可以使用双指针方法,其中可以分配两个指针,一个在开头,另一个在结尾,并且可以比较元素并减少搜索空间。
算法 :
- 创建两个索引 i 和 j,其中 i = 0 和 j = n-1
- 运行一个循环,直到 i 小于 j。
- 检查我是否知道 j,那么我就不能成为名人。所以增加 i,即 i++
- 否则 j 不可能是名人,所以递减 j,即 j-
- 指定 i 作为名人候选人
- 现在最后通过重新运行从 0 到 n-1 的循环来检查候选人是否真的是名人,并不断检查候选人是否认识一个人,或者是否有候选人不认识候选人,那么我们应该返回-1。 else 在循环结束时,我们可以确定候选人实际上是名人。
执行:
Java
// Java program to find celebrity
// in the given Matrix of people
// Code by Sparsh_cbs
import java.io.*;
class GFG {
public static void main(String[] args)
{
int[][] M = { { 0, 0, 1, 0 },
{ 0, 0, 1, 0 },
{ 0, 0, 0, 0 },
{ 0, 0, 1, 0 } };
int celebIdx = celebrity(M, 4);
if (celebIdx == -1)
System.out.println("No celebrity found!");
else {
System.out.println(
"0-based celebrity index is : " + celebIdx);
}
}
public static int celebrity(int M[][], int n)
{
// This function returns the celebrity
// index 0-based (if any)
int i = 0, j = n - 1;
while (i < j) {
if (M[j][i] == 1) // j knows i
j--;
else // j doesnt know i so i cant be celebrity
i++;
}
// i points to our celebrity candidate
int candidate = i;
// Now, all that is left is to check that whether
// the candidate is actually a celebrity i.e: he is
// known by everyone but he knows no one
for (i = 0; i < n; i++) {
if (i != candidate) {
if (M[i][candidate] == 0
|| M[candidate][i] == 1)
return -1;
}
}
// if we reach here this means that the candidate
// is really a celebrity
return candidate;
}
}
Python3
# Python3 code
class Solution:
# Function to find if there is a celebrity in the party or not.

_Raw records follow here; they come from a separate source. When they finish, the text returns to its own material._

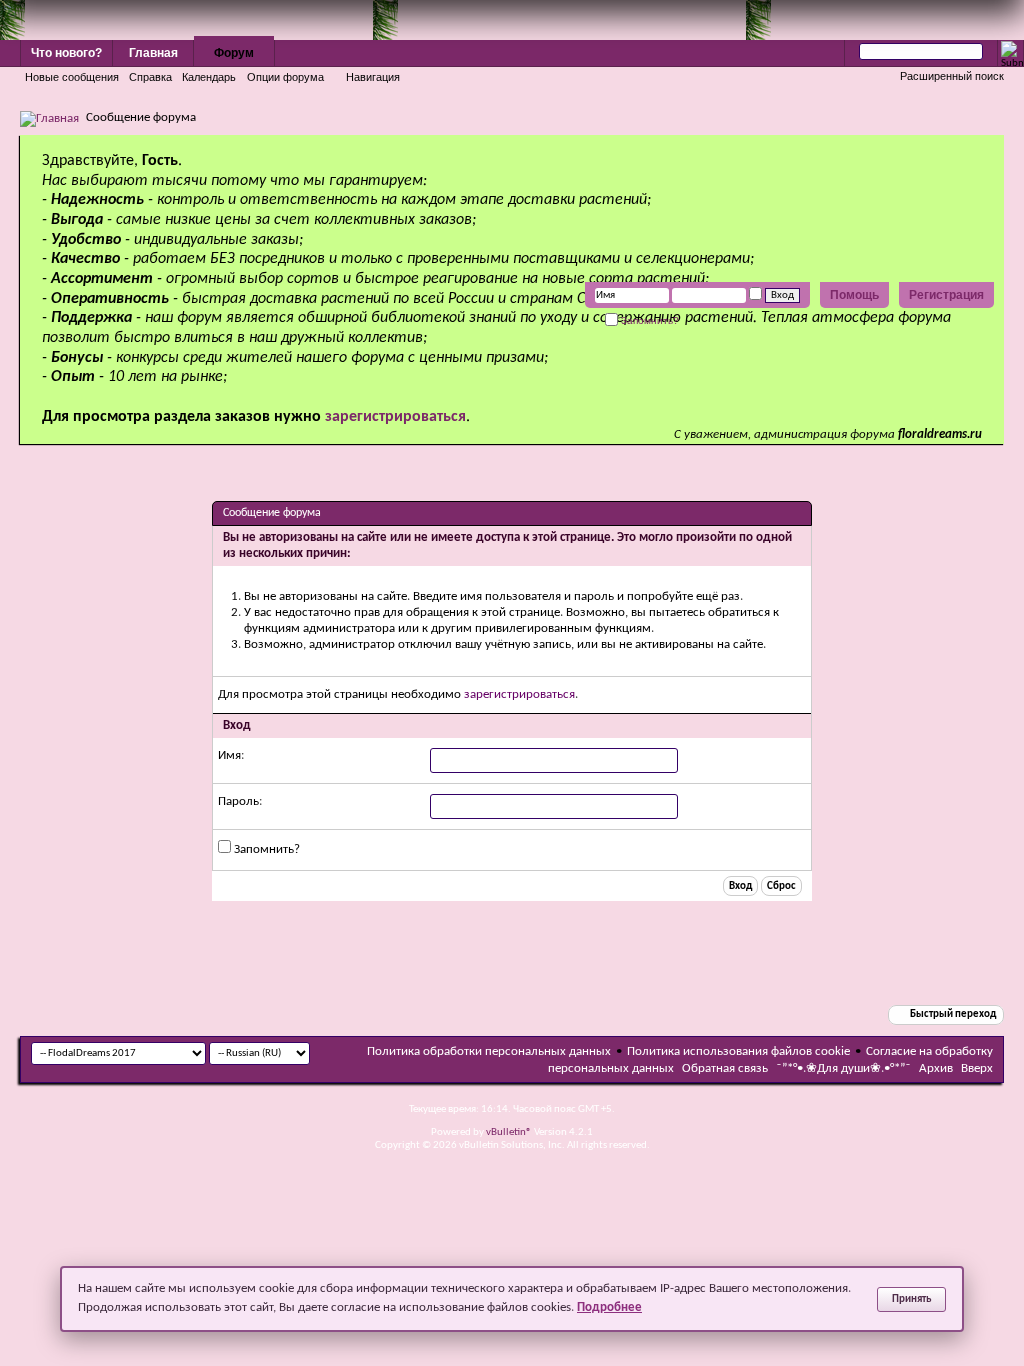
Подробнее (609, 1307)
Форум (234, 53)
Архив (936, 1068)
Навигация (373, 77)
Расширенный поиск (952, 76)
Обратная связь (725, 1068)
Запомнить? (648, 320)
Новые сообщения (72, 77)
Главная (153, 53)
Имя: (231, 755)
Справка (150, 77)
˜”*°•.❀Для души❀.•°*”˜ (843, 1068)
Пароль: (240, 801)
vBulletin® (509, 1132)
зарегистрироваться (519, 694)
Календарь (209, 77)
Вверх (977, 1068)
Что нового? (66, 53)
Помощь (854, 295)
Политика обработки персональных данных (489, 1051)
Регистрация (946, 295)
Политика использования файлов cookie (738, 1051)
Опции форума (285, 77)
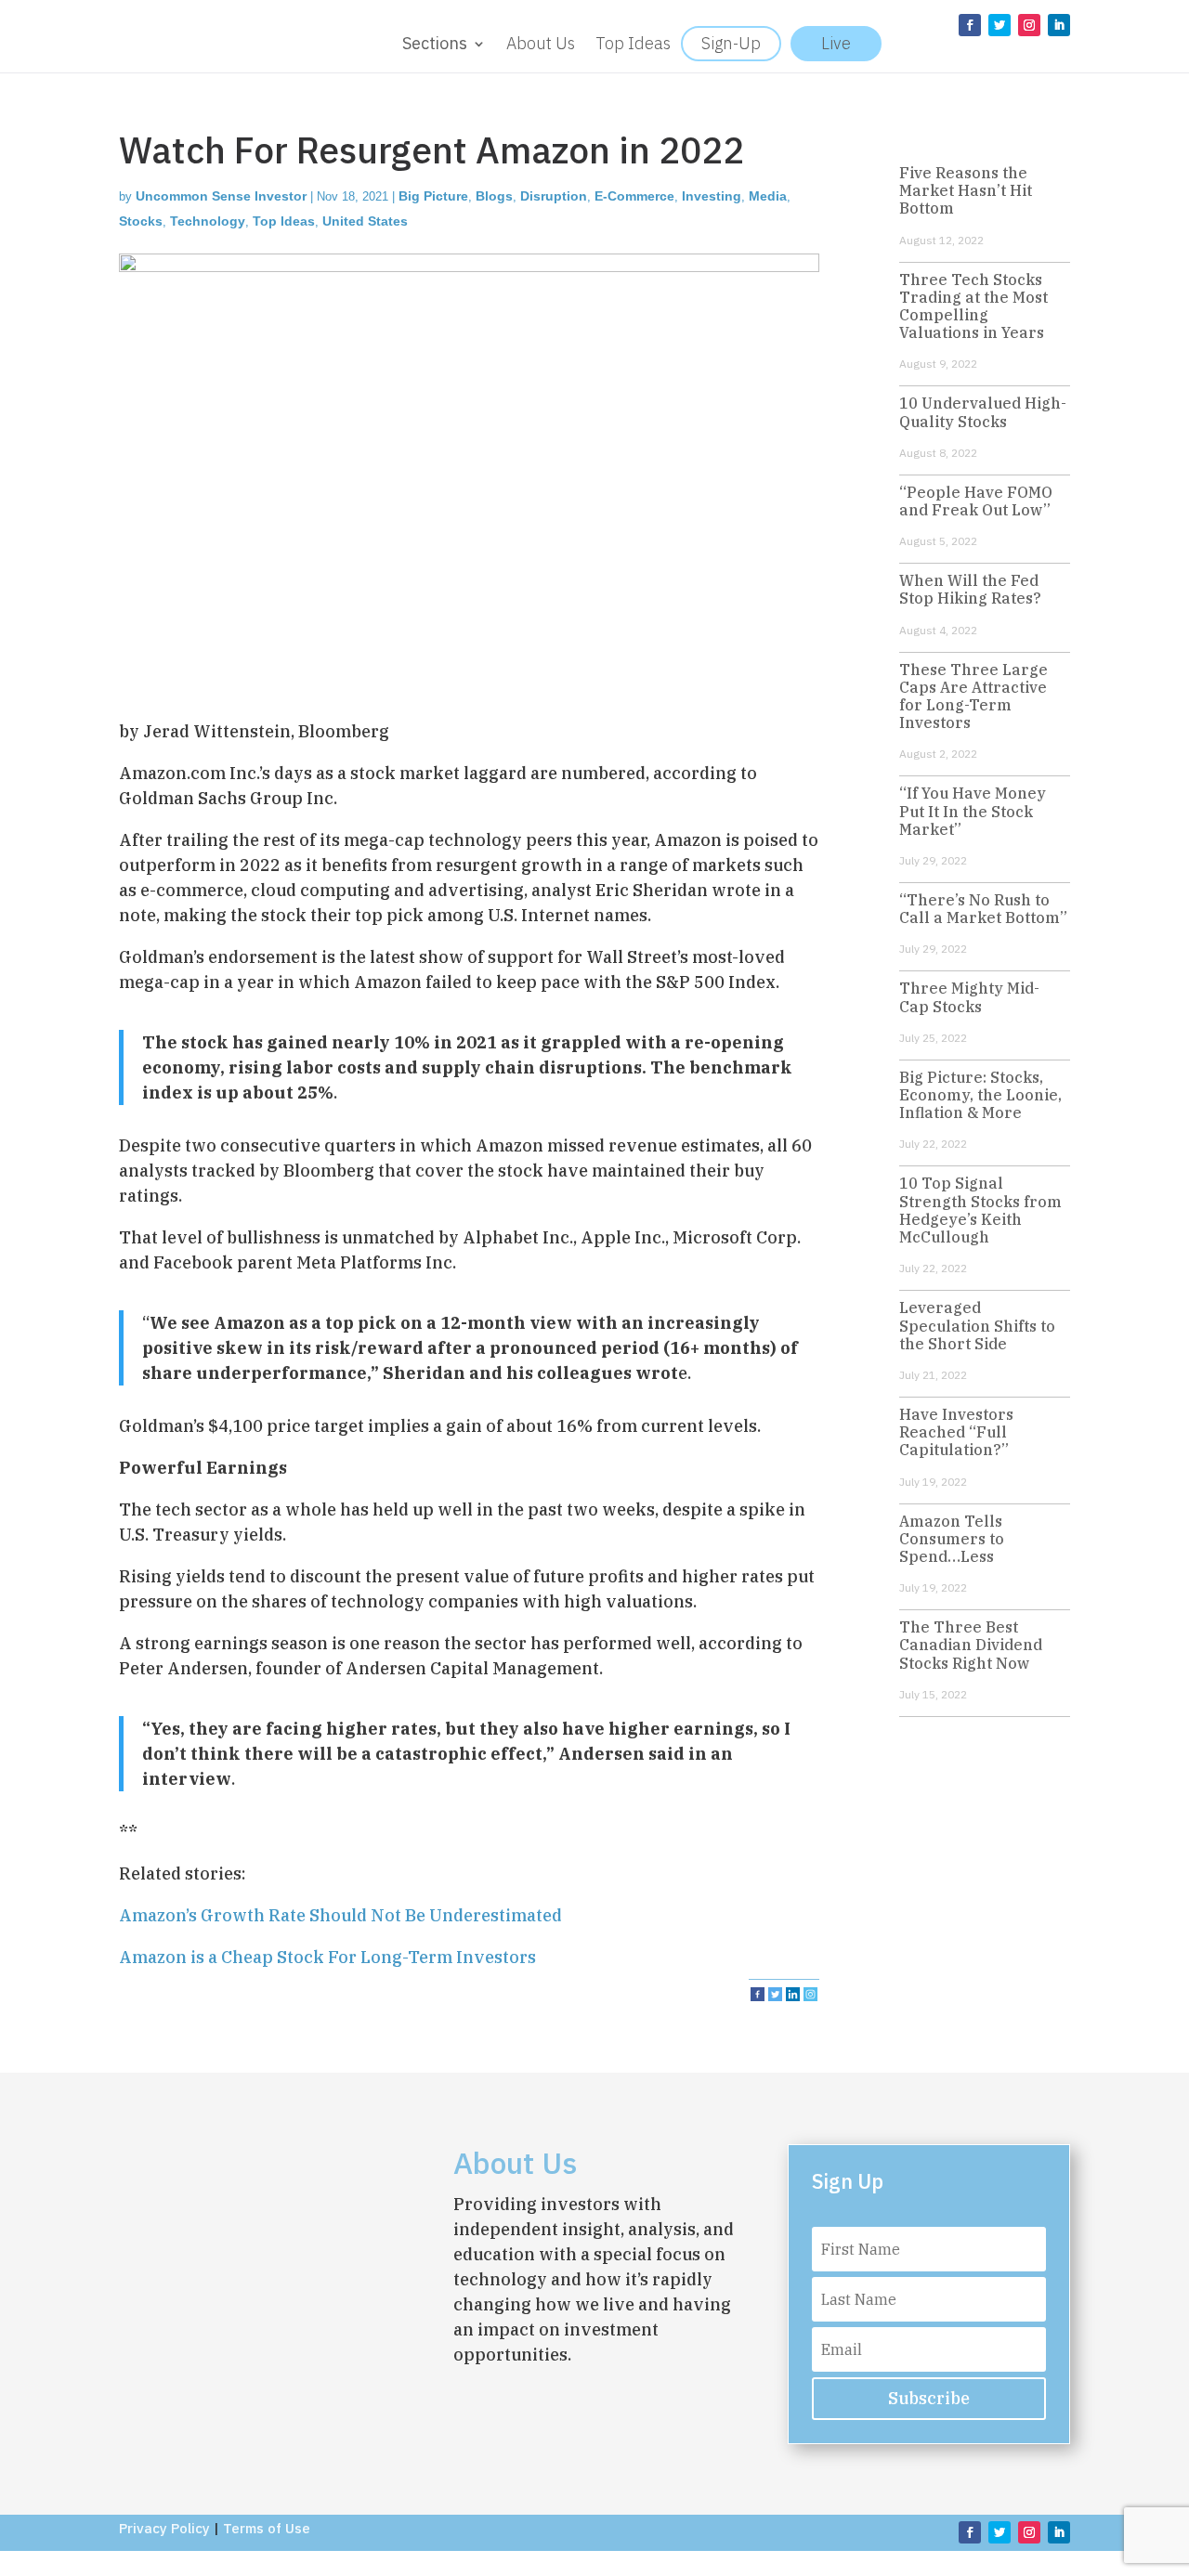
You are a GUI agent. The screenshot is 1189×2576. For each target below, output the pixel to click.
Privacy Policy (164, 2528)
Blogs (494, 196)
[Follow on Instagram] (1029, 25)
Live (836, 43)
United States (365, 221)
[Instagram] (810, 1994)
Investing (711, 196)
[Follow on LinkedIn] (1059, 25)
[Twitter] (775, 1994)
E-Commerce (634, 196)
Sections (434, 45)
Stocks (141, 221)
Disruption (553, 196)
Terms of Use (266, 2528)
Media (768, 196)
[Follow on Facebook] (970, 25)
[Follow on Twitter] (999, 25)
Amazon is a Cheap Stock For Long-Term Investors (327, 1957)
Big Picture (433, 196)
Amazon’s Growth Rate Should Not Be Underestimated (340, 1915)
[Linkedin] (793, 1994)
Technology (207, 221)
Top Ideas (633, 45)
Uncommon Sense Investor (221, 196)
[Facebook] (757, 1994)
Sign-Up (731, 43)
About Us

# return index if celebrity else return -1
def celebrity(self, M, n):
# code here
i = 0
j = n-1
candidate = -1
while(i < j):
if M[j][i] == 1:
j -= 1
else:
i += 1
candidate = i
for k in range(n):
if candidate != k:
if M[candidate][k] == 1 or M[k][candidate] == 0:
return -1
return candidate
n = 4
m = [[0, 0, 1, 0],
[0, 0, 1, 0],
[0, 0, 0, 0],
[0, 0, 1, 0]]
ob = Solution()
print("Celebrity at index "+str(ob.celebrity(m, n)))
C#
// C# program to find celebrity
// in the given Matrix of people
// Code by Sparsh_cbs
using System;
class GFG {
public static void Main(String[] args)
{
int[,] M = { { 0, 0, 1, 0 },
{ 0, 0, 1, 0 },
{ 0, 0, 0, 0 },
{ 0, 0, 1, 0 } };
int celebIdx = celebrity(M, 4);
if (celebIdx == -1)
Console.Write("No celebrity found!");
else {
Console.Write(
"0-based celebrity index is : " + celebIdx);
}
}
public static int celebrity(int [,]M, int n)
{
// This function returns the celebrity
// index 0-based (if any)
int i = 0, j = n - 1;
while (i < j) {
if (M[j,i] == 1) // j knows i
j--;
else // i knows j
i++;
}
// i points to our celebrity candidate
int candidate = i;
// Now, all that is left is to check that whether
// the candidate is actually a celebrity i.e: he is
// known by everyone but he knows no one
for (i = 0; i < n; i++) {
if (i != candidate) {
if (M[i,candidate] == 0
|| M[candidate,i] == 1)
return -1;
}
}
// if we reach here this means that the candidate
// is really a celebrity
return candidate;
}
}
// This code is contributed by shivanisinghss2110
Javascript
C++
// C++ program to find celebrity
// in the given Matrix of people
#include
using namespace std;
#define N 4
int celebrity(int M[N][N], int n)
{
// This function returns the celebrity
// index 0-based (if any)
int i = 0, j = n - 1;
while (i < j) {
if (M[j][i] == 1) // j knows i
j--;
else // j doesnt know i so i cant be celebrity
i++;
}
// i points to our celebrity candidate
int candidate = i;
// Now, all that is left is to check that whether
// the candidate is actually a celebrity i.e: he is
// known by everyone but he knows no one
for (i = 0; i < n; i++) {
if (i != candidate) {
if (M[i][candidate] == 0
|| M[candidate][i] == 1)
return -1;
}
}
// if we reach here this means that the candidate
// is really a celebrity
return candidate;
}
int main()
{
int M[N][N] = { { 0, 0, 1, 0 },
{ 0, 0, 1, 0 },
{ 0, 0, 0, 0 },
{ 0, 0, 1, 0 } };
int celebIdx = celebrity(M, 4);
if (celebIdx == -1)
cout<<("No celebrity found!");
else {
cout<<
"0-based celebrity index is : " << celebIdx;
}
return 0;
}
// This code contributed by gauravrajput1
输出 :
0-based celebrity index is : 2复杂性分析:
- 时间复杂度: O(n)
- 空间复杂度: O(1) 不需要额外的空间。
- 编写代码以查找名人。不要使用任何数据结构,如图形、堆栈等……您只能访问N和HaveAcquaintance(int, int) 。
- 使用队列实现算法。你的观察是什么?将您的解决方案与在数组和锦标赛树中查找最大值和最小值进行比较。我们需要的最少比较次数是多少(调用HaveAcquaintance()的最佳次数)?